* REQUIRED WORK
From the entries underneath, give the number of lines holding the word "pink", without any other words.

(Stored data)
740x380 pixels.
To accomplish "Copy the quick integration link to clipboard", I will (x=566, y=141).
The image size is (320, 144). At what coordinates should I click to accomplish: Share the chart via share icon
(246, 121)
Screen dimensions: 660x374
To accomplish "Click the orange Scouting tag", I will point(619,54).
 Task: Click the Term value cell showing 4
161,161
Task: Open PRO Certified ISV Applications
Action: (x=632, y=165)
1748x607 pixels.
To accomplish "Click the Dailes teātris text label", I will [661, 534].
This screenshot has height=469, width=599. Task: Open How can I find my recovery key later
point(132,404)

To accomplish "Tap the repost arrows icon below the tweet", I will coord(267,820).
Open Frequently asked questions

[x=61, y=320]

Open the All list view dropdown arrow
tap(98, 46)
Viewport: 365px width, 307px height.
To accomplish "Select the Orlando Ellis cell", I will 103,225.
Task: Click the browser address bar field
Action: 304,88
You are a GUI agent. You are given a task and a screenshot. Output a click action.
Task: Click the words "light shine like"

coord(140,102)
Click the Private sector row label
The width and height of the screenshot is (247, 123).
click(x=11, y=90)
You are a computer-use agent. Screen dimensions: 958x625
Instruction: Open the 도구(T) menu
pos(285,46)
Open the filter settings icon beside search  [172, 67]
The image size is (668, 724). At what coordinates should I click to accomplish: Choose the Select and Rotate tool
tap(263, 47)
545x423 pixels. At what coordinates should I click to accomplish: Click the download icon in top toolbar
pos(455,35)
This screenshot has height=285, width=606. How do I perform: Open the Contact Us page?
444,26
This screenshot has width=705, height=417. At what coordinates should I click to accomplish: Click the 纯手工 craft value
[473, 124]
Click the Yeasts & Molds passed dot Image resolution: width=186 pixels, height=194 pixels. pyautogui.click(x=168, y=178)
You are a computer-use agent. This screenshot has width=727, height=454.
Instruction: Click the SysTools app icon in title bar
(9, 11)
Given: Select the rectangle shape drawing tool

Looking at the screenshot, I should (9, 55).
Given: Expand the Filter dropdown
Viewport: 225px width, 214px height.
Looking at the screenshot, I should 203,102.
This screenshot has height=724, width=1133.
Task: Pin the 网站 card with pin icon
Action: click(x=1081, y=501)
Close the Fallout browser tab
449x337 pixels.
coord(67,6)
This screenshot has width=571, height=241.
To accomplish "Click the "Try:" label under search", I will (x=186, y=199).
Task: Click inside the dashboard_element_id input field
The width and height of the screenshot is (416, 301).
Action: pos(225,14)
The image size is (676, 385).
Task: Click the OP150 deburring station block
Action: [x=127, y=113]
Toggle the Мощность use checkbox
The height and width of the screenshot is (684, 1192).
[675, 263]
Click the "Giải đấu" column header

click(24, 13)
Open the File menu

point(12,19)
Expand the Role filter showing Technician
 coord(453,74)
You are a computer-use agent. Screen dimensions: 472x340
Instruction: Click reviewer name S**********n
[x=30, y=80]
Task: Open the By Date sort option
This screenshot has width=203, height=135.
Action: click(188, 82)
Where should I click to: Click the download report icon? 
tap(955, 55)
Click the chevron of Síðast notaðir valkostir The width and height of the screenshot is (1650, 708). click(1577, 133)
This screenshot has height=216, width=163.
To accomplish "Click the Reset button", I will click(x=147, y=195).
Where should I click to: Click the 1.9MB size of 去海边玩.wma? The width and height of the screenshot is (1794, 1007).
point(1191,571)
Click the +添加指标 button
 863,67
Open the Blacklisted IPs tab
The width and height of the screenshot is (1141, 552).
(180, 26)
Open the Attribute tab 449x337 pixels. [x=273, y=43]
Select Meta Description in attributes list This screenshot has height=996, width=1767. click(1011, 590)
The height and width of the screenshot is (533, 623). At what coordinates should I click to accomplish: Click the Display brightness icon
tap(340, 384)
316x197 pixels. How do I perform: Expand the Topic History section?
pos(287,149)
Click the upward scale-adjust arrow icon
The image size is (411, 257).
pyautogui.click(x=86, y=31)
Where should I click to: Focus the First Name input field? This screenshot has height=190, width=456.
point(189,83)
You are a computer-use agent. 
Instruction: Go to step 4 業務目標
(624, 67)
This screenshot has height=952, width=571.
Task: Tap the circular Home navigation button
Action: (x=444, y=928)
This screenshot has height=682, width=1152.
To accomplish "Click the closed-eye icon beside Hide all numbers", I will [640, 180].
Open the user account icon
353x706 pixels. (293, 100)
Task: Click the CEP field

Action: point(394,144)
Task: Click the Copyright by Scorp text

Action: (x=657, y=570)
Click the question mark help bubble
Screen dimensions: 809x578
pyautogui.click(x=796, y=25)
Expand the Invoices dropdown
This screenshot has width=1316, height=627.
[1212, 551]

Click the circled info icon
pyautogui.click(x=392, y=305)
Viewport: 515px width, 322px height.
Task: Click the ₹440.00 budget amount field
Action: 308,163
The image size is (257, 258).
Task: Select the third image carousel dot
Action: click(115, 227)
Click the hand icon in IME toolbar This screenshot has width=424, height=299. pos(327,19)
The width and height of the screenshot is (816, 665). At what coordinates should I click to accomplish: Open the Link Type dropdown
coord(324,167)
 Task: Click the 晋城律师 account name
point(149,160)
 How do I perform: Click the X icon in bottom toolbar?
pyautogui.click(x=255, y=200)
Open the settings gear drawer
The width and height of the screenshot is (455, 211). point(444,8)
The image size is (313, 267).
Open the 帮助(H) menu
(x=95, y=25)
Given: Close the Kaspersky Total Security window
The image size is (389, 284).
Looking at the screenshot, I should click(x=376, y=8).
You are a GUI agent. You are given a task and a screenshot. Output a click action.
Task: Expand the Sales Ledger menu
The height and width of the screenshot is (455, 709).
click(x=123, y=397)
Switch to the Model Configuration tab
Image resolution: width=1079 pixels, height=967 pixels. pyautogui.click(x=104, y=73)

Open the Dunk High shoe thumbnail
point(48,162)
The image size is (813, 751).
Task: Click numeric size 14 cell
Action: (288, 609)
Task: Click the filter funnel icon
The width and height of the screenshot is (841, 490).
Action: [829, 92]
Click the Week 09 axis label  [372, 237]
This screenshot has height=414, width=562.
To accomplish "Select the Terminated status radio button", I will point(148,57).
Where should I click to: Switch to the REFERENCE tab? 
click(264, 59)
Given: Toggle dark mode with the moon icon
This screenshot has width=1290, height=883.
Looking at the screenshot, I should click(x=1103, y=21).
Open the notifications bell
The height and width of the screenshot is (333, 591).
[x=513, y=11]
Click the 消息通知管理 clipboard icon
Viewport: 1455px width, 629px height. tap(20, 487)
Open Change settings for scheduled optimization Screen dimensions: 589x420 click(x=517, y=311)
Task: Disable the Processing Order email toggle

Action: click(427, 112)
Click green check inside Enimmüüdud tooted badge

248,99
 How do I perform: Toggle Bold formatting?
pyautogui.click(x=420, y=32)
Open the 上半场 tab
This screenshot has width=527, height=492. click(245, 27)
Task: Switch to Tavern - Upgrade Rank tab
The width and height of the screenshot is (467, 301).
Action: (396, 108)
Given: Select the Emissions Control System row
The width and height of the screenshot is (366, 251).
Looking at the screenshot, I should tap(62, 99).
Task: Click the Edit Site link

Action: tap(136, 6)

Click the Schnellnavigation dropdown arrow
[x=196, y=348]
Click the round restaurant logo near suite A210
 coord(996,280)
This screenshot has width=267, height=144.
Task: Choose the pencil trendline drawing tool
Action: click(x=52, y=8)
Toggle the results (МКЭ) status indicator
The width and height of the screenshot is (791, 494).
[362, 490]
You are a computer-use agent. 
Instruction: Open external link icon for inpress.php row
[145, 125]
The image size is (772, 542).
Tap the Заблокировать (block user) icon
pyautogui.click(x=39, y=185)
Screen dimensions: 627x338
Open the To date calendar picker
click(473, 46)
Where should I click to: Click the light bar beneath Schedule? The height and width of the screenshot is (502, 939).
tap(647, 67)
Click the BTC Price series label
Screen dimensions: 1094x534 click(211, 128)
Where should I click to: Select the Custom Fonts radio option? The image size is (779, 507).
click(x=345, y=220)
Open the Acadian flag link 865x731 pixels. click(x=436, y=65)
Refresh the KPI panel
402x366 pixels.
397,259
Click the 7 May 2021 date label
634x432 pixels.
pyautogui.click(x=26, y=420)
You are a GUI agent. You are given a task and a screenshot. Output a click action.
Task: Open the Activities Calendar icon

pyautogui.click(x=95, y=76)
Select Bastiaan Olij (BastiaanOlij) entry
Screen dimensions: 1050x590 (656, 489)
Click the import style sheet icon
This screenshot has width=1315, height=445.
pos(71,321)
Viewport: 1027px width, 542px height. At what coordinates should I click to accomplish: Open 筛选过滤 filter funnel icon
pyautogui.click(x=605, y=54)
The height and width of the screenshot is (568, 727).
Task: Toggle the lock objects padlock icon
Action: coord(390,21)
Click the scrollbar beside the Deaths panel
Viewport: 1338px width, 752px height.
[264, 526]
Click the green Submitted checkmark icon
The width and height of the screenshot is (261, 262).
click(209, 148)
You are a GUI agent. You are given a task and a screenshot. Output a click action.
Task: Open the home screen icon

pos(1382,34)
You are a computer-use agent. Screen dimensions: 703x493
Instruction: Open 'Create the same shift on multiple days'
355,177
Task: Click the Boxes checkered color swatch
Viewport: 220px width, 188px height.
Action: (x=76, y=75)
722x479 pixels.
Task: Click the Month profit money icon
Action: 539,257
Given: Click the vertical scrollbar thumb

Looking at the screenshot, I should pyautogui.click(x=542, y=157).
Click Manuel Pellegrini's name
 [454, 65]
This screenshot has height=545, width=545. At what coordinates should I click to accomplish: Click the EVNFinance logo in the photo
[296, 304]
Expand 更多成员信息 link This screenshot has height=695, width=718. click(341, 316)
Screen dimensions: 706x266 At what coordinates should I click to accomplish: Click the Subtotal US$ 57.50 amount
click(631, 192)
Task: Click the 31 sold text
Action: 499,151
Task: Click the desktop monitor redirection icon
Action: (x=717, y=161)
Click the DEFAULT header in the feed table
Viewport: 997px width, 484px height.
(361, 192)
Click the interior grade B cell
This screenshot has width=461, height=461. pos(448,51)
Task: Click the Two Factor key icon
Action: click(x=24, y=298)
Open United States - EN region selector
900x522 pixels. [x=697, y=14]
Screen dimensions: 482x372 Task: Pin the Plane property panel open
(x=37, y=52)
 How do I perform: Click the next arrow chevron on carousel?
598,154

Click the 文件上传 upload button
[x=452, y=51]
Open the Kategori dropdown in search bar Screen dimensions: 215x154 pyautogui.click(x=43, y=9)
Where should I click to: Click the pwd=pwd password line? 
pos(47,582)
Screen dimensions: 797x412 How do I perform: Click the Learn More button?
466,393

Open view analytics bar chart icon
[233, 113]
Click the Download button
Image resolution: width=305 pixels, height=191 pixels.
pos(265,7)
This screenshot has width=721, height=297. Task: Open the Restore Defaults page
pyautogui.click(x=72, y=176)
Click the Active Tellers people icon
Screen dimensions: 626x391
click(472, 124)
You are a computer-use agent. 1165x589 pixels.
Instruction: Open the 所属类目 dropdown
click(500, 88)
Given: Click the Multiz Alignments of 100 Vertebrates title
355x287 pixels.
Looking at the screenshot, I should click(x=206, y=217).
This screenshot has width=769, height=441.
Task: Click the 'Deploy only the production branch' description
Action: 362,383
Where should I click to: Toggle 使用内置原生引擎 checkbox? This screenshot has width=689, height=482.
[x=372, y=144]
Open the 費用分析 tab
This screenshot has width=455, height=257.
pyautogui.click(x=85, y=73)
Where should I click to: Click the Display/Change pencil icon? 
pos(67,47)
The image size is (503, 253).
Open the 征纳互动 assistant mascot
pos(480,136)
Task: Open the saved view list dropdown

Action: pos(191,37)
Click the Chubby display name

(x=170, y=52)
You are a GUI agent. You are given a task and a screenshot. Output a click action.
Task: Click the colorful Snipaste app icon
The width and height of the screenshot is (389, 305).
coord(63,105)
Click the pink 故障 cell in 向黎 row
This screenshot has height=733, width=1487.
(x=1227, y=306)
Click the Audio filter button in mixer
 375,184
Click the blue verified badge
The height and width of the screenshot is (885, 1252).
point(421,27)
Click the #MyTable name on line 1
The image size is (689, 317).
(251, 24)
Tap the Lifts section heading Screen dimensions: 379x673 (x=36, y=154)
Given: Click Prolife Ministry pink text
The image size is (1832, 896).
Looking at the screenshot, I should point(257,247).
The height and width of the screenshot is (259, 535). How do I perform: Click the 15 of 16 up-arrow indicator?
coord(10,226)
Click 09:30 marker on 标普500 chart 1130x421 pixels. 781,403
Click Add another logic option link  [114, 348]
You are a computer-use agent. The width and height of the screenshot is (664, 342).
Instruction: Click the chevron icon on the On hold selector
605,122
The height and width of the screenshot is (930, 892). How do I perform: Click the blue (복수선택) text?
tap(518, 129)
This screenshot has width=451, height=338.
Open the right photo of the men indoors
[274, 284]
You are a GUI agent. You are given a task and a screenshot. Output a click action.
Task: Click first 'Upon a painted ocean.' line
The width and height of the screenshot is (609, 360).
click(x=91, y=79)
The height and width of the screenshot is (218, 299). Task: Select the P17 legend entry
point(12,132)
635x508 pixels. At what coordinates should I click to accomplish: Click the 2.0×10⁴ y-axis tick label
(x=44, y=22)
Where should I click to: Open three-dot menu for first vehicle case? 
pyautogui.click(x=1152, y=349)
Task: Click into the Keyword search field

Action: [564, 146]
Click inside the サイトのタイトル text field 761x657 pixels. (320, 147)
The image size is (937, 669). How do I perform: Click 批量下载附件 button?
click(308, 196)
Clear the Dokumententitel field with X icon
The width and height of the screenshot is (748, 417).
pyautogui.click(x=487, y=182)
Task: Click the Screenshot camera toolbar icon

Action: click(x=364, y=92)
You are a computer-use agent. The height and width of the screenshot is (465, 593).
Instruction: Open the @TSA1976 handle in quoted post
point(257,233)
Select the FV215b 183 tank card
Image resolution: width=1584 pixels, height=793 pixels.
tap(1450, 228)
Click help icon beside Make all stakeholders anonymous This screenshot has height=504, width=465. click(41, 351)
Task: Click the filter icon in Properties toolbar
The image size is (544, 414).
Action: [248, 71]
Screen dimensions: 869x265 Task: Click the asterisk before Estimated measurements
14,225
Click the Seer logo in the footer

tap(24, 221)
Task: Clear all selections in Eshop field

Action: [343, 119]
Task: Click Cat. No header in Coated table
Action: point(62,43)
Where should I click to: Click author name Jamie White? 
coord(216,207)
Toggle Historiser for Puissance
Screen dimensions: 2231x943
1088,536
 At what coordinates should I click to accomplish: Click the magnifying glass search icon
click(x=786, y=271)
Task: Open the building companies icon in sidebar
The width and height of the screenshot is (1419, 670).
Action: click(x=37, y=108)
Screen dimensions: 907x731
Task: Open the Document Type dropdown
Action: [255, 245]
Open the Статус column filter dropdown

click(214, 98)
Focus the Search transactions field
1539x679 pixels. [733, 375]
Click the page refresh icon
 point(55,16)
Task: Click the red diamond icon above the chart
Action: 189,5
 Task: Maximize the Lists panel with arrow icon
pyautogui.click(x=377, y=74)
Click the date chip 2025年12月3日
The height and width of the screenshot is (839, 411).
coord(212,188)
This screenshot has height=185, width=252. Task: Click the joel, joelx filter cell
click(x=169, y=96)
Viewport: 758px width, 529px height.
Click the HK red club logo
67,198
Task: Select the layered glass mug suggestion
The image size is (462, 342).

* PROBLEM SOLUTION
2